Aquellos formatos adecuados incluyen:

  • En una clínica dedicada a la enseñanza osteopática, donde pueda ofrecerse soporte y docencia de alta calidad;
  • En hospitales o en establecimientos de asistencia sanitaria, donde los alumnos puedan. observar una amplia variedad de patologías y tratamientos médicos convencionales además de formarse en la comunicación inter-profesional.
  • En centros de osteopatía privados y previamente aprobados por las escuelas, donde los alumnos puedan observar, diagnosticar y tratar pacientes bajo supervisión; en un entorno docente, donde los alumnos puedan observar cómo un osteópata/ponente aplica un tratamiento de un paciente y reflexiona sobre el proceso con los alumnos;
  • En una situación docente en la que los alumnos puedan tratar a pacientes en frente de otros alumnos, supervisados por el ponente o los instructores y con el consentimiento del paciente.

6.2.3 Programas Tipo I

Un programa Tipo I típico, tal y como lo define el referencia de la Organización Mundial de la Salud (OMS) [1], comportaría 4.800 horas, incluyendo al menos 1.000 horas de práctica clínica osteopática supervisada y capacitación.

Los modelos de educación superior (incluyendo las definiciones de las horas de docencia, de aprendizaje y presenciales), varían en función del país europeo y los requisitos para un programa tipo I, deben de cumplir no menos de dos de los tres requisitos siguientes. requisitos siguientes:

  • No menos de 4.800 h;
  • No menos de 240 créditos del sistema euro ECTS a nivel del segundo ciclo;
  • Una cualificación a nivel de Master ( venga o no precedida de una cualificacíon a nivel de Licenciado separada).

6.2.4 Programas Tipo II

La duración y el contenido de un programa Tipo II deberá adaptarse dependiendo de la evaluación de la formación, del aprendizaje práctico y de la experiencia previos del alumno.

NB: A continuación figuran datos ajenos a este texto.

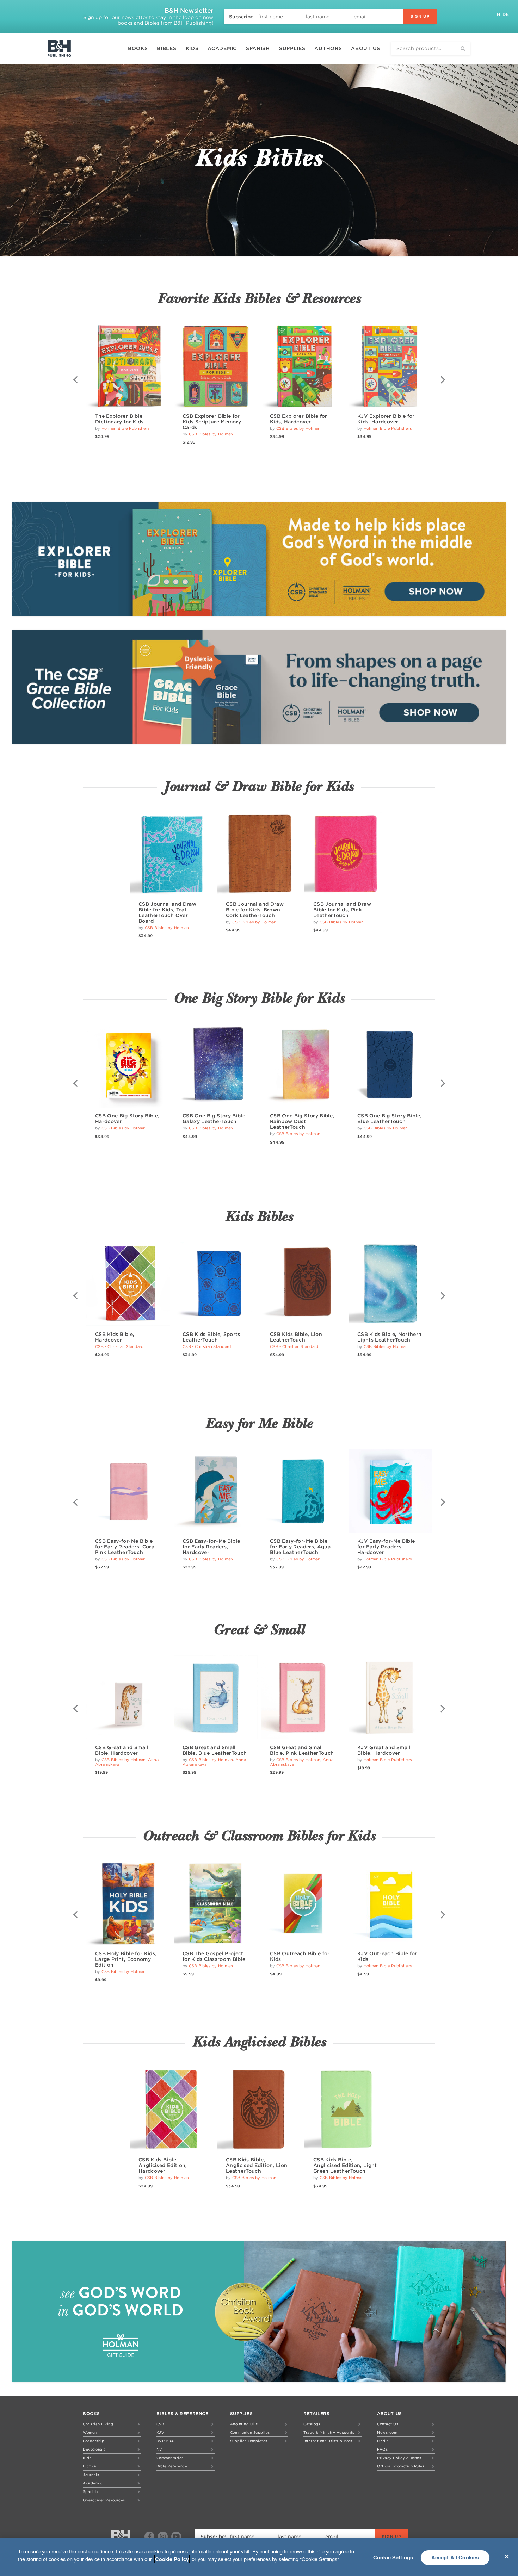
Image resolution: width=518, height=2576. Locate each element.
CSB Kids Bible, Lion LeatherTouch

Se requiere que los programas Tipo II deben incluir un mínimo de 1 000 h de práctica clínica osteopática supervisada.

Sin embargo, este número de horas se podría adaptar dependiendo del rango de los formatos de aprendizaje práctico previos según se describen en el apartado 6.2.2 antes descrito.

Un programa Tipo II típico comportaría 2.000 horas repartidas en un mínimo de cuatro años, incluyendo práctica clínica supervisada y capacitación.

Los resultados del aprendizaje osteopático para un programa Tipo II deben ser los mismos que para un programa Tipo I.

Los programas Tipo II deben cubrir las competencias básicas osteopáticas incluyendo el conocimiento, la comprensión y la aplicación de los modelos osteopáticos. Independientemente de la formación, de la capacitación y de la experiencia adquirida previamente, los graduados de los programas Tipo II deben también demostrar las mismas competencias prácticas osteopáticas, incluyendo las aptitudes sensitivo-motrices y la aplicación de los principios osteopáticos en el tratamiento clínico, que los graduados de programas Tipo I.